§ INSTRUCTIONS TO FOLLOW
Starting at the first line of the data below, repeat each line word for word up to and including the line with "Click the Import bookmarks now link".

[RECORD EXCERPTS Boundary: Start]

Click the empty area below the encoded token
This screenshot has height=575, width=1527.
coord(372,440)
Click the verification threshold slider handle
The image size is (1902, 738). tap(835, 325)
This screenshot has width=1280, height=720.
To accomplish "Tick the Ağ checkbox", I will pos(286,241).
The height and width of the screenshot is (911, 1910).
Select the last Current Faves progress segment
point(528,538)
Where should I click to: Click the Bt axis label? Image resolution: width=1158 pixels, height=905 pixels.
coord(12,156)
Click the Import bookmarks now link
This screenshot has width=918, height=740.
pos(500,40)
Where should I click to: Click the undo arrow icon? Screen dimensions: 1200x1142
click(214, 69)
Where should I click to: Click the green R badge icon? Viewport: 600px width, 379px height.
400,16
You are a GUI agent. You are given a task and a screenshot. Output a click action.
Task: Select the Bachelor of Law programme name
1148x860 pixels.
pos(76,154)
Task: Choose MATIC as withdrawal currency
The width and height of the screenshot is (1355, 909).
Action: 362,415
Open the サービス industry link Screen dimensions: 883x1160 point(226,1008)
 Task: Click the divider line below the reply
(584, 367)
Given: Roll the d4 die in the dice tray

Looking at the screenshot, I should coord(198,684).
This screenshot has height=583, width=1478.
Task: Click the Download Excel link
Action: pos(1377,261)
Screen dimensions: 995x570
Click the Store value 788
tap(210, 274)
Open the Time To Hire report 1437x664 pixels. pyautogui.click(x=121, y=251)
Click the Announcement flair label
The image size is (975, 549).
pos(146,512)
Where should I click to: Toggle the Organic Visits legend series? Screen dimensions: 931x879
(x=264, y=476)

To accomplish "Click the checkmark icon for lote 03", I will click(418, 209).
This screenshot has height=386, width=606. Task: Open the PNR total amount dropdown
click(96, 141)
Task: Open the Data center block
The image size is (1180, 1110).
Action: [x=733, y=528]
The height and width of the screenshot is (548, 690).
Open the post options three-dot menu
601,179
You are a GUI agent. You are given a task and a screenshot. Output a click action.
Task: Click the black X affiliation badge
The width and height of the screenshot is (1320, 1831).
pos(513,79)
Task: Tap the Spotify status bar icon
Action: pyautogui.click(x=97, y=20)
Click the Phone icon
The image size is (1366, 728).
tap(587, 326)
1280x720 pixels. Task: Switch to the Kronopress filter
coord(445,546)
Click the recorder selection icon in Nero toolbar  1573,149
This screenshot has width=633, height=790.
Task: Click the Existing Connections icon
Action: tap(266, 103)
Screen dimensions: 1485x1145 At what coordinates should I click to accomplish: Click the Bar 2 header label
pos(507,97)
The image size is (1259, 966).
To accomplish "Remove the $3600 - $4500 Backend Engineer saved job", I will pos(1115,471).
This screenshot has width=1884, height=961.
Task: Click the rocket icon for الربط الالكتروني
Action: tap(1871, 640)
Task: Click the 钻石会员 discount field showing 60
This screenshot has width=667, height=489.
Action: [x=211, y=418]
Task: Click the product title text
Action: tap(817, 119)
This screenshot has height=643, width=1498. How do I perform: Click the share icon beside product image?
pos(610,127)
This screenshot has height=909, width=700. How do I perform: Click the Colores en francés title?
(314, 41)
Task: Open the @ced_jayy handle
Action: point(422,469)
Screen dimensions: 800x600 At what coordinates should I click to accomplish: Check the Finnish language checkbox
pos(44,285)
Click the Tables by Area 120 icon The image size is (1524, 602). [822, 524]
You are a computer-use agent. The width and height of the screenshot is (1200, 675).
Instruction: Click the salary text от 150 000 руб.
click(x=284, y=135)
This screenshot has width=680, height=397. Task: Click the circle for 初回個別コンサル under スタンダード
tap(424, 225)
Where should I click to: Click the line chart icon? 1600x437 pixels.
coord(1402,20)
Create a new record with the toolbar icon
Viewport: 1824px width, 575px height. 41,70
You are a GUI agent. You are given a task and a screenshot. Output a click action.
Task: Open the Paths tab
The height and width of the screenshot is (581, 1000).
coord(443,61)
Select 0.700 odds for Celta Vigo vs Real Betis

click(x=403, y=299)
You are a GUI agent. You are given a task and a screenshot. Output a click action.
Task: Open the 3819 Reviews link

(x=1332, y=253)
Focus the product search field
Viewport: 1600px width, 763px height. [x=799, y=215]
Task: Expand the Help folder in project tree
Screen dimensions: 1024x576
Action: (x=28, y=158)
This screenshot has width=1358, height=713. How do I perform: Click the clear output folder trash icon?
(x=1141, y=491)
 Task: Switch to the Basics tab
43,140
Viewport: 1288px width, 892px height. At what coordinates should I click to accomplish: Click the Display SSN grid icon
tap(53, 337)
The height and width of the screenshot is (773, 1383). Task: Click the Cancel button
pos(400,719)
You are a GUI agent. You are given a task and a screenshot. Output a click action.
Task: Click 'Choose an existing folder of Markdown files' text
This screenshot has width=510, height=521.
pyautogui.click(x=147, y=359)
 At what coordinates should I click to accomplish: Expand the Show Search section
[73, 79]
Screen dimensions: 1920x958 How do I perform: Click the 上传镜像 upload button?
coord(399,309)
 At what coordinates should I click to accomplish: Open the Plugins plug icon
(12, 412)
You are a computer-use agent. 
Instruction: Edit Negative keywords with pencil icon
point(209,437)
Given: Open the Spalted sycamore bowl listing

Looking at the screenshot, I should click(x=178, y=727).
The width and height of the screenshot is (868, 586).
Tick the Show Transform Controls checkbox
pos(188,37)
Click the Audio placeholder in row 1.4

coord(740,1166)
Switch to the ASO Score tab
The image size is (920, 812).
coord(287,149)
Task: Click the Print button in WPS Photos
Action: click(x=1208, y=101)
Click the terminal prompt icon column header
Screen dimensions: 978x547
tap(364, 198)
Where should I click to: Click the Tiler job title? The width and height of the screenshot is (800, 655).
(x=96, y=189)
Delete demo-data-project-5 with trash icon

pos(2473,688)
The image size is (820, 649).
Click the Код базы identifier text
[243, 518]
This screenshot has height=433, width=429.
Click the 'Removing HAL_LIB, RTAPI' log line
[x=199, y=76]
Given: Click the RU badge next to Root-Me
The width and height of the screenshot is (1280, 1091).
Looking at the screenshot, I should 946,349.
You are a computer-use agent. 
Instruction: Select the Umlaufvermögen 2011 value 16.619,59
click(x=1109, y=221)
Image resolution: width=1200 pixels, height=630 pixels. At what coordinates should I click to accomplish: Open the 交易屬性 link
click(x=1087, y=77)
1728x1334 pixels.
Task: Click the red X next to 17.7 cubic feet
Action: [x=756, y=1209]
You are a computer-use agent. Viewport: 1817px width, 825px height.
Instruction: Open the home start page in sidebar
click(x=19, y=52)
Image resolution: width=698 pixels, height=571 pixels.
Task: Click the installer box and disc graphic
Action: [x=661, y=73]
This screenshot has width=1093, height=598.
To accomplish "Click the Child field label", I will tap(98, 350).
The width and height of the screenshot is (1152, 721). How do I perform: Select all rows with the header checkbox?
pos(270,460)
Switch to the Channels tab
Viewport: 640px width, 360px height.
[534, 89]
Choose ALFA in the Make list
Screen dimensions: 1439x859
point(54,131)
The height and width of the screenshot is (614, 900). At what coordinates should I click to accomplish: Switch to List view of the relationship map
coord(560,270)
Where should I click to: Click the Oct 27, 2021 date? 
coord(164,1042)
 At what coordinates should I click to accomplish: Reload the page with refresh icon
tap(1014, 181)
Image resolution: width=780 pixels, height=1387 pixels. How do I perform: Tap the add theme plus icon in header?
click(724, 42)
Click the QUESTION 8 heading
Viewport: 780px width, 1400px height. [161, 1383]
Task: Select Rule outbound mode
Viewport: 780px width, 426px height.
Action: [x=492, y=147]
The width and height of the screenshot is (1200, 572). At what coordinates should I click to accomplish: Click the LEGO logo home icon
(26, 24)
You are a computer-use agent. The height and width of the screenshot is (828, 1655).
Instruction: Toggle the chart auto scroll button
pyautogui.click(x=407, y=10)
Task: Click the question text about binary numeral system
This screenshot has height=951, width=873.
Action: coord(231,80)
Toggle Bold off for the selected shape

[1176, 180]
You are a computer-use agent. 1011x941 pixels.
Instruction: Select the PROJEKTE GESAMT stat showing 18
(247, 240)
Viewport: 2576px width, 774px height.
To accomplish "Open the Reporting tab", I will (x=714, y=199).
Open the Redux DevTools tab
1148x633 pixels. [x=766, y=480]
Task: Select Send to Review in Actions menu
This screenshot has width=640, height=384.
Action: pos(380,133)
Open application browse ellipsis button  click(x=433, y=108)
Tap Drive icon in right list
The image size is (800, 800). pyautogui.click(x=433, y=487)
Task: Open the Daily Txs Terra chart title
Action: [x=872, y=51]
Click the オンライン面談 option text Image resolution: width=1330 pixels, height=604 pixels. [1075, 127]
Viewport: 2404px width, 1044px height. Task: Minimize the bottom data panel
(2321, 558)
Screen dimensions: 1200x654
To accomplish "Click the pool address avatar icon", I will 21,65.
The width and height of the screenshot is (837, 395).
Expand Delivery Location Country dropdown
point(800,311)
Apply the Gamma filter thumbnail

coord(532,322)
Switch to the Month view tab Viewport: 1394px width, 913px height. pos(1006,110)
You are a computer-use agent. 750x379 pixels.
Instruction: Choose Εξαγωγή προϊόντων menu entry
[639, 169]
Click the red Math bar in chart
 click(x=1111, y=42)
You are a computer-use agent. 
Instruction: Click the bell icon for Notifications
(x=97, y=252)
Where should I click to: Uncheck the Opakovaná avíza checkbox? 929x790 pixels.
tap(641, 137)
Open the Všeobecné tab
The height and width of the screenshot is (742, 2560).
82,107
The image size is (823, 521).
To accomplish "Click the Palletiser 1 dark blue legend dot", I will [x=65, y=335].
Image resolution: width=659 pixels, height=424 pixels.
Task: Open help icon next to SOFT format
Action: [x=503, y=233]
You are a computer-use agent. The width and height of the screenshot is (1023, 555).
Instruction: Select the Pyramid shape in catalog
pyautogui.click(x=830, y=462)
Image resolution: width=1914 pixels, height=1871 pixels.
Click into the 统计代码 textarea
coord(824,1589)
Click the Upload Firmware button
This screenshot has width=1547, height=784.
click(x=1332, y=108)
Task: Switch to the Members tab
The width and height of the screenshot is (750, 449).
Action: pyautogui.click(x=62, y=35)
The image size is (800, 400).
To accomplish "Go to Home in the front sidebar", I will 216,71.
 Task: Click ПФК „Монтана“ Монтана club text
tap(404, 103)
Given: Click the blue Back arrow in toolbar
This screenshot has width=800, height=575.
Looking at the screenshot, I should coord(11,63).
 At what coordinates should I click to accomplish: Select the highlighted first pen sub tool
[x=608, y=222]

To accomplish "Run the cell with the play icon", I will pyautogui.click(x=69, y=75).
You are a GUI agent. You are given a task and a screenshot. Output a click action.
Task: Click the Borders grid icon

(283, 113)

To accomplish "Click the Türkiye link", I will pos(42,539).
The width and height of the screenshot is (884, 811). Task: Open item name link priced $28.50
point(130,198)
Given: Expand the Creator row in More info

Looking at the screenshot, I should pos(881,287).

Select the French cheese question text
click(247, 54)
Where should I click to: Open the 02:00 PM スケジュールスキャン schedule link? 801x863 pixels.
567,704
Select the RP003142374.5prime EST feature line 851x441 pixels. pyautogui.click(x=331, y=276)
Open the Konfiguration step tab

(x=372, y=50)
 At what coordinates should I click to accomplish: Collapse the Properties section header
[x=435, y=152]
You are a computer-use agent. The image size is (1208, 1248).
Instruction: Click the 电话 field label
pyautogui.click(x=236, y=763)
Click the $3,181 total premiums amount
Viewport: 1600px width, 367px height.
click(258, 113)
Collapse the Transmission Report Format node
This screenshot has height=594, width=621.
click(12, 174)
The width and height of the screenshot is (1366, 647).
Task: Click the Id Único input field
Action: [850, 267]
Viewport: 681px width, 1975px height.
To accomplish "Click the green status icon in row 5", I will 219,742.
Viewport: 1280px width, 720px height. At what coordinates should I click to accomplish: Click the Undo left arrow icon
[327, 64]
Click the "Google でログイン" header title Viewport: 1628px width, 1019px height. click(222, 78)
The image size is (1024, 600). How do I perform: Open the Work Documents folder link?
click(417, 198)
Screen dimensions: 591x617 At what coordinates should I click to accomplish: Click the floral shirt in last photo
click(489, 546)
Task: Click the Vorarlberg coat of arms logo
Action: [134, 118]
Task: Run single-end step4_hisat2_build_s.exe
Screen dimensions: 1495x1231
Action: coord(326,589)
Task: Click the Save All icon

[RECORD EXCERPTS Boundary: End]

§ RESULT
Click the empty area below the encoded token
This screenshot has height=575, width=1527.
coord(372,440)
Click the verification threshold slider handle
The image size is (1902, 738). tap(835, 325)
This screenshot has width=1280, height=720.
To accomplish "Tick the Ağ checkbox", I will pos(286,241).
The height and width of the screenshot is (911, 1910).
Select the last Current Faves progress segment
point(528,538)
Where should I click to: Click the Bt axis label? Image resolution: width=1158 pixels, height=905 pixels.
coord(12,156)
Click the Import bookmarks now link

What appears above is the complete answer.